Was gibt es Schöneres, als an einem winterlich-verschneiten Nachmittag den Klängen klassischer Musik zu lauschen, und zwar am besten live und in einem eleganten Ambiente. Ein solcher Nachmittag war der 8. Februar, und während draußen die Schneeflocken zu Boden tanzten, musizierte im verspielt klassizistischen Prinzregententheater das Münchener Kammerorchester unter der Leitung ihres umtriebigen Konzertmeisters Daniel Giglberger mit der jungen Geigerin Veronika Eberle ein heiteres Programm klassischer und romantischer Kompositionen.

Veronika Eberle © Marco Borggreve
Veronika Eberle
© Marco Borggreve

Der fröhliche Reigen wurde eröffnet mit der Symphonie in c-Moll VB 142 von Joseph Martin Kraus (1756-1792). Der „Odenwälder Mozart“, wie er wegen seiner Geburtsstadt Miltenberg oftmals bezeichnet wird, gilt als einer der bedeutendsten Vertreter der schwedischen Klassik, hatte er doch seine künstlerische Heimat in Schweden gefunden. Kein Geringerer als Joseph Haydn schwärmte in den höchsten Tönen von ihm, und seine Werke sind wahrlich originell und äußerst hörenswert. Daniel Giglberger, der unter anderem von Reinhard Goebel in die Kunst der historischen Aufführungspraxis eingeweiht wurde, verzichtete mit den Musikern des Kammerorchesters gänzlich auf Vibrato, was auf heutigen Instrumenten mit moderner Besaitung zuweilen etwas kalt klingt. Das Engagement und die Spielfreude der Instrumentalisten waren jedoch so ansteckend, dass man dieses Detail schnell vergaß und sich an den raffinierten kompositorischen Einfällen des Wahlschwedens erfreute, die das Kammerorchester fein herausarbeitete.

Veronika Eberle spielte als erstes Solokonzert an diesem Nachmittag das berühmte Violinkonzert in G-Dur KV 216 von Wolfgang Amadeus Mozart, welches zu den ersten Konzerten einer jeden ambitionierten geigerischen Ausbildung gehört. Eberle, die einst vom ehemaligen Leiter des Münchener Kammerorchesters Christoph Poppen unterrichtet worden war, genießt mit ihren 26 Jahren mittlerweile die Ausbildung der renommierten Violinpädagogin Ana Chumachenco. Wie auch andere Chumachenco-Schülerinnen, zu denen Julia Fischer ebenso zählt wie Arabella Steinbacher und Lisa Batiashvili, hat Eberle eine geschliffene und doch individuelle Klangsprache entwickelt und spielt mit feinem Gespür für Phrasierung und Artikulation.

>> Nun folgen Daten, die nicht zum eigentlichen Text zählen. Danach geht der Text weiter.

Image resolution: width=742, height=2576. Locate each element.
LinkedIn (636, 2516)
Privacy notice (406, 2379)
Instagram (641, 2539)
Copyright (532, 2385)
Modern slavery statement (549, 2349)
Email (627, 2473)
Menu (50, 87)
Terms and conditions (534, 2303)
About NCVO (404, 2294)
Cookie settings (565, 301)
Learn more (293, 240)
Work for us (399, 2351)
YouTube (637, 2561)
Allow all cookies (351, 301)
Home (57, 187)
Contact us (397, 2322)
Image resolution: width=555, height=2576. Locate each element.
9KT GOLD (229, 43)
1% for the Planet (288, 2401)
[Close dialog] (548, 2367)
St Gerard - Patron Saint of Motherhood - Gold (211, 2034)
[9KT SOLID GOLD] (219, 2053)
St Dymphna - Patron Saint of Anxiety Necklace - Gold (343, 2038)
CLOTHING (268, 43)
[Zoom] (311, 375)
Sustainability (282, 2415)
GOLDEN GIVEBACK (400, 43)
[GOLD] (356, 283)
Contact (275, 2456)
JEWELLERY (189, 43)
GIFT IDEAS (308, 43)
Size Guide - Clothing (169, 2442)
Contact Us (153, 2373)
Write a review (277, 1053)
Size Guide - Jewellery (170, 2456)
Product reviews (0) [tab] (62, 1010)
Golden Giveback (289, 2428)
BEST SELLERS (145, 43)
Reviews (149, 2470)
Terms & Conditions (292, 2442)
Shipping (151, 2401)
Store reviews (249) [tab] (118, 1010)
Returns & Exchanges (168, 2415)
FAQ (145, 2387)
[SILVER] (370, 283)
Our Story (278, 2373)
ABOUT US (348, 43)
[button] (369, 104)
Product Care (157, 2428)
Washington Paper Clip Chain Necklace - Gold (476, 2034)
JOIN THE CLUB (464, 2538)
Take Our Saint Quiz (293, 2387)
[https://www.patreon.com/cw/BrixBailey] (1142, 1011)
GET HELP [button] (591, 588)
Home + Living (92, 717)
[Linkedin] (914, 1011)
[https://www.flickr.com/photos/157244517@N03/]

Abgesehen von einigen minimalen intonatorischen Trübungen und fehlender Synchronität des Orchesters zu Beginn des dritten Satzes gelang das Mozart‘sche Violinkonzert schwungvoll und aus einem Guss. Bemerkenswert differenziert und tänzerisch-anmutig musizierte Veronika Eberle im Rondeau den Übergang zum Mittelteil in a-Moll, der schließlich in einen derben türkischen Marsch mündet. Bei aller ‎Strahlkraft und Souveränität des zeitgenössischen geigerischen Klangideals, welches Eberle perfekt wiedergibt, wünschte man sich zwar manchmal gerade bei Mozart etwas mehr Süße in den langsamen Sätzen, aber diese Details sind nun einmal der musikalischen Mode unterworfen.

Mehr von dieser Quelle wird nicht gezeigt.